S’en fut ouvrir la lourde de la salle de bains. Comme cette dernière desservait les deux chambres, il la franchit pour déponer la porte donnant sur l’autre bed-room .
Revint peu après : un air de commisération attristait son beau visage, en comparaison duquel l’encre de Chine paraît de couleur pastel.
— Il sera sorti par la seconde chambre, bougonna-t-il.
— Si cela avait été le cas, j’aurais vu la trace de ses pas dans la poudre. Et puis la lourde était également fermée de l’intérieur.
— Elle ne l’est plus !
— Parce que « quelqu’un » l’a ouverte depuis l’autre nuit ! gueulai-je. Tu ne me prends pas pour un taré, j’espère ?
Cet éclat remit les pendules à l’heure.
D’ailleurs, par un fait exprès, celle du salon, en bas, se mit à carillonner.
Blanc retourna dans la salle d’eau et licebroqua à jet vigoureux, comme pour laisser davantage de place à ses pensées.
Il revint en se rajustant.
— Écoute, murmura-t-il, je crois trop en Dieu pour croire au surnaturel. Tout ça, c’est du music-hall, Antoine. Tu sais quoi ? Ta putain de baraque, elle n’est pas hantée, elle est truquée !
Je haussis les épaules.
— Prouve-le !
— Je vais essayer. Tu devrais prendre l’air pendant que je résous ce casse-méninges. Je déteste qu’on me regarde quand je réfléchis : ça brouille mes ondes.
— Excusez-moi, monsieur Einstein, je ne vous avais pas reconnu, ricané-je en m’évacuant.
Sans s’émouvoir, le grand Jéjé s’assied sur la bergère où je dormis l’autre nuit.
Quant à moi, je pars m’offrir un grand verre de gueuze dans un établissement proche.
En contemplant l’animation d’alentour, je me prends à évoquer la petite policière flamande si lâchement assassinée à Londres. Elle était courageuse et jolie, aimait la vie, aimait l’amour… Je lui propose cette virée chez les Rosbifs et son destin déclare forfait.
Allons, chiale pas, Antoine. Nous sommes tous, plus ou moins, le destin des autres ! L’existence est un carrousel en folie. Il s’emballe, et beaucoup d’entre nous tombent, désarçonnés.

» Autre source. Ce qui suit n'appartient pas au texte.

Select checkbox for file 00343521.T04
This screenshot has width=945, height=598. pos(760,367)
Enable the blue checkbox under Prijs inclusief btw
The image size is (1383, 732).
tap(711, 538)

Irma se promenait sur cette place en souriant de toute sa beauté, de toute sa jeunesse. Les hommes la regardaient, certains la désiraient.
En fin de compte, cette drôle de bière a un goût de dégueulis consécutif à une sévère gueule de bois. Je hèle le loufiat, lui demande de la remplacer par un verre de vin de Moselle. Le pinard, on connaît mieux, nous les Franchouilles. Bien sûr, des buveurs de whiskies sont apparus, des siroteurs d’apéros qui rongent le marbre sur lequel ils tombent ; mais la majorité des Gaulois préfère le jus de la treille.
Lorsque j’ai liché mon godet, j’en réclame un nouveau. Besoin d’euphoriser.
Il branle quoi, le Mâchuré, dans cette maison maudite ?
N’y tenant plus, je douille mes orgies et vais le rejoindre.